> _PARTS OF THE EXERCISE_
- A) Decide whether each statement agrees with the article on writers' occupational hazards, answering yes or no and quoting the deciding words: (i) The hazards are listed in order of importance. (ii) The family friend learned to drive with her mother in the passenger seat. (iii) The writer is confident the agent will accept the memoir idea.
- B) Continue the article on writers' occupational hazards from its last sentence.

> _TEXT_
--

6 Occupational Hazards of Being a Writer

Srinivas Rao
Unmistakable Creative
4 min readDec 11, 2015

If you’re going to become a writer, I feel I should warn you about all the occupational hazards that come with such a pursuit. Some of them will seem ludicrous. Others will make you scratch your head, and a few will make you question the sanity of every person you know who is a writer. In no particular order of importance, here are the occupational hazards of being a writer.

1. Everyone and Everything in Your Life is at Risk of Being Turned into Material

At a certain point, writing becomes the lens through which you view the world. For good things, this is wonderful. For bad things, not so much

If you’re a fiction writer you give yourself permission to turn a person who screwed you over into a character who gets dysentery and is filled with traits your reader will despise. And for some morbid reason you can’t help but laugh. As Anne Lamott once said “if you don’t like how you were portrayed in a book, you shouldn’t have screwed over a writer.

Then there are memoirs. I’m not sure my agent will go for my idea for a memoir about the insanity that is my extended Indian family. There’s certainly enough material there for a War and Peace length story that could eventually be adapted into a Bollywood film. There would be more crying than singing and more yelling than dancing, and eventually my entire extended family would disown me….tempting.

2. Generalized Advice Disguised as a Message for A Person Driving You Nuts

Another occupational hazard of being a writer is that you disguise things that annoy the hell out of you as generalized advice for your readers, when they really are an attempt to tell the people or one person who is annoying you about the thing that drives you nuts. And that’s how I came up with the title “the oh shit bar” for what might end up in my next book.

When I was in high school one of our long time family friends was learning to drive with her mother in the passenger seat. Her mother would hang on to the handle `above the car door as if it was going to protect and prevent her from all the other cars on the road. So our friend nicknamed the handle “the oh shit bar”.

--

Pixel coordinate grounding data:

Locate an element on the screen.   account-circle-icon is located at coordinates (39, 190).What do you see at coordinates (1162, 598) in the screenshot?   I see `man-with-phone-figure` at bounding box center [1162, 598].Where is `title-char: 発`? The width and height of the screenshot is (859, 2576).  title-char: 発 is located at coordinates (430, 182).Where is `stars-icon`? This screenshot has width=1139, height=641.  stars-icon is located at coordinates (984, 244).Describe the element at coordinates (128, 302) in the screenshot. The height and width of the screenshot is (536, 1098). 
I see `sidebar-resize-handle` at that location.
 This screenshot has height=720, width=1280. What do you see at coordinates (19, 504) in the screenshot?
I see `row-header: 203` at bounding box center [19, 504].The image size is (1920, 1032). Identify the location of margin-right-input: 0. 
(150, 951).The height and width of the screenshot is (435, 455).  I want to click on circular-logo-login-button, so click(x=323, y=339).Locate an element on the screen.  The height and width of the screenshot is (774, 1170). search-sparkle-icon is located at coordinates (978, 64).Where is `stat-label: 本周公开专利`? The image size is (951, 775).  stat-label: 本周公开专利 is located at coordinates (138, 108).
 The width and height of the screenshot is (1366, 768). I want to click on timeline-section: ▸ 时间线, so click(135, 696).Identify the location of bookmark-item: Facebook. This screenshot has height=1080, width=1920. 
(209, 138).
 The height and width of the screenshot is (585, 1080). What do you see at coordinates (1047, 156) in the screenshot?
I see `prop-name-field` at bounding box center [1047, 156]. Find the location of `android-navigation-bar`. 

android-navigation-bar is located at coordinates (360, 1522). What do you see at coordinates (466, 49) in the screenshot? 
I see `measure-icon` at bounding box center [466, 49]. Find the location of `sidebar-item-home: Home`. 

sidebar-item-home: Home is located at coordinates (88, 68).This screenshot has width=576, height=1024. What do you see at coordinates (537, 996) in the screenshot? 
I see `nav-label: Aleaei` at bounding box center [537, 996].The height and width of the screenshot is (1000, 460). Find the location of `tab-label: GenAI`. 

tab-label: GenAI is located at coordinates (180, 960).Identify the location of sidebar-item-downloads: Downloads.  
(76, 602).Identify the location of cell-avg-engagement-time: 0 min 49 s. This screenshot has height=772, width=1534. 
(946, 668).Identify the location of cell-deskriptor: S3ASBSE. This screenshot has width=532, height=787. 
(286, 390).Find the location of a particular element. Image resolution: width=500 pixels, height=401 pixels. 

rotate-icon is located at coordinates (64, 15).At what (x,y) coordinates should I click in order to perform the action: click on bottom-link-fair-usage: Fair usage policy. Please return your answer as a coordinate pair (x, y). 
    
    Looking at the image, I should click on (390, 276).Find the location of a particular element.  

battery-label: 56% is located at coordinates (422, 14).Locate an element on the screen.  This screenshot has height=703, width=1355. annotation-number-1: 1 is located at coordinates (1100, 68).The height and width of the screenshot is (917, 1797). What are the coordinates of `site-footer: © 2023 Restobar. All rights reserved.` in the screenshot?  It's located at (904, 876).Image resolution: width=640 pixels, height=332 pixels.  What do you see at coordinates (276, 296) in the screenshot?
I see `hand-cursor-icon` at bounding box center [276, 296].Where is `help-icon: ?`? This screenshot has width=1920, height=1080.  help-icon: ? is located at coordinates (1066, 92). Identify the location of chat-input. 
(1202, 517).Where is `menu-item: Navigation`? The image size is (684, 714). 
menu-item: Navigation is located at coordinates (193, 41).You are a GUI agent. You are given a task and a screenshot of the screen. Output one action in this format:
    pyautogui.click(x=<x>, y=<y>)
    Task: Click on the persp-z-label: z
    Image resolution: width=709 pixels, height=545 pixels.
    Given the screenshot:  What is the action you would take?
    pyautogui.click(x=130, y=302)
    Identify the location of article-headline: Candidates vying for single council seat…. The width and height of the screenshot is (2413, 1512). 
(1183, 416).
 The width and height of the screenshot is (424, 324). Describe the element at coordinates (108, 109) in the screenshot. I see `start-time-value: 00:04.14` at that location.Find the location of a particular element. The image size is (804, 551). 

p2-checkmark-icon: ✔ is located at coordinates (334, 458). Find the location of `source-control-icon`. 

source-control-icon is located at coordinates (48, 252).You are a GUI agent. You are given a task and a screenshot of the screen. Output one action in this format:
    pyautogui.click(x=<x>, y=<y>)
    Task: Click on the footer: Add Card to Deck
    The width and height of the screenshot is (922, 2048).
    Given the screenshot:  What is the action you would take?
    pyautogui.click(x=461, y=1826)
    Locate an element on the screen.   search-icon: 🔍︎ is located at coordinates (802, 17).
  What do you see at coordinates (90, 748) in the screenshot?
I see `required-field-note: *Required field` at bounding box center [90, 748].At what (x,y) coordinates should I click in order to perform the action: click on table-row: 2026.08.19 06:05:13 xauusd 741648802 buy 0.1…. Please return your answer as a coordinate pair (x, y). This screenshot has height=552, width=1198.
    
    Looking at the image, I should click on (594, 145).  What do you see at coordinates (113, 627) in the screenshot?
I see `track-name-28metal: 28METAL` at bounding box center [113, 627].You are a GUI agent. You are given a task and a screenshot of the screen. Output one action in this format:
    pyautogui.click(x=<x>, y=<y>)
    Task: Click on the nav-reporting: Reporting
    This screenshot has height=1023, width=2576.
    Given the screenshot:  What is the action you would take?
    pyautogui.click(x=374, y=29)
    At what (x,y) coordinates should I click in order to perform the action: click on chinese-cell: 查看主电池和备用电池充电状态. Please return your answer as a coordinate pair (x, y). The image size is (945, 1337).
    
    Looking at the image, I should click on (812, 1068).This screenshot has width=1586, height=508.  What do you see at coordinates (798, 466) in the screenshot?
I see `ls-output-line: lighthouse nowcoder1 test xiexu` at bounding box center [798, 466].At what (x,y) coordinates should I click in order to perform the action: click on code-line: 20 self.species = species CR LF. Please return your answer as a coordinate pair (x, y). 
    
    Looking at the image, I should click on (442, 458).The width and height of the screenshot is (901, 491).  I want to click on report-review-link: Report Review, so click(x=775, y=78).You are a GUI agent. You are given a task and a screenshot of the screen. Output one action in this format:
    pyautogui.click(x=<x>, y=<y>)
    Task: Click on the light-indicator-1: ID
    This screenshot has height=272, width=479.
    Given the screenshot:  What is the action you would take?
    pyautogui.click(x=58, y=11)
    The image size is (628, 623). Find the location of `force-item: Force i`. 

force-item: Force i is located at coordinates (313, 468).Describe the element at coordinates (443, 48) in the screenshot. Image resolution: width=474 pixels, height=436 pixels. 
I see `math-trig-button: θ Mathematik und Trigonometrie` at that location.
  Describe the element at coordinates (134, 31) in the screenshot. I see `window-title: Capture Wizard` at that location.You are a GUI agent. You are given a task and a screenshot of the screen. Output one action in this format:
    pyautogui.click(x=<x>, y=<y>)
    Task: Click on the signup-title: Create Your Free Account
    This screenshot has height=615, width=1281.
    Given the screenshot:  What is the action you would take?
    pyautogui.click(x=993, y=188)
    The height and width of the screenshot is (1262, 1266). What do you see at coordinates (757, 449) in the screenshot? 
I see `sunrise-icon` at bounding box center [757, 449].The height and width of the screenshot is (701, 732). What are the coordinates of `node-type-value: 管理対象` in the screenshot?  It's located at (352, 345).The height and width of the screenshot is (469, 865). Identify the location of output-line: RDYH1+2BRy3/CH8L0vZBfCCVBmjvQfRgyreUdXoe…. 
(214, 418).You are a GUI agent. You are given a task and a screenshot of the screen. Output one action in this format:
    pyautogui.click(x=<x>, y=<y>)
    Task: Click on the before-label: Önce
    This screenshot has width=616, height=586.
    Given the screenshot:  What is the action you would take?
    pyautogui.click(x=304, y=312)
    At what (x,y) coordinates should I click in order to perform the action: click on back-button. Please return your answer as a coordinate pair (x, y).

--

> _ANSWERS PER TASK_
- A)
(i) No: "In no particular order of importance"
(ii) Yes: "was learning to drive with her mother in the passenger seat"
(iii) No: "I’m not sure my agent will go for my idea for a memoir"

- B)
Here’s the interesting thing about the oh shit bar. It does absolutely nothing for your safety. The notion that hanging on to it will protect you is a delusion. If anything grabbing on to it will worsen your anxiety and that of the people in the car with you. It’s even possible that grabbing the oh shit bar increases the likelihood of the driver getting into an accident.

I hope this family friend passes this message on to her mother. And you to yours. I of course would never dare pass into my own because she’d finally let go of the bar to slap me in the face. So I decided I’d put it in this post for the entire world to read, and keep my fingers crossed that my mother doesn’t ever visit medium.

3. You Overthink Your Life

My therapist once suggested that I write down thoughts to get them out of my head. For a normal person I’m sure this would be much more useful. If you’re a writer you’ll analyze how the words sound, try to find some Freudian meaning in the sentences and drive yourself insane in the process.

4. Comparison

You will at some point find yourself in the business of comparing your outsides to someone else’s insides.

Someone is always up to something more epic than you are, has a more poetic voice, or has more beautiful handwriting. This is not a profitable business, but for some reason we can’t resist this. I don’t know what the solution for this is yet. If you have figured it out, please tell me.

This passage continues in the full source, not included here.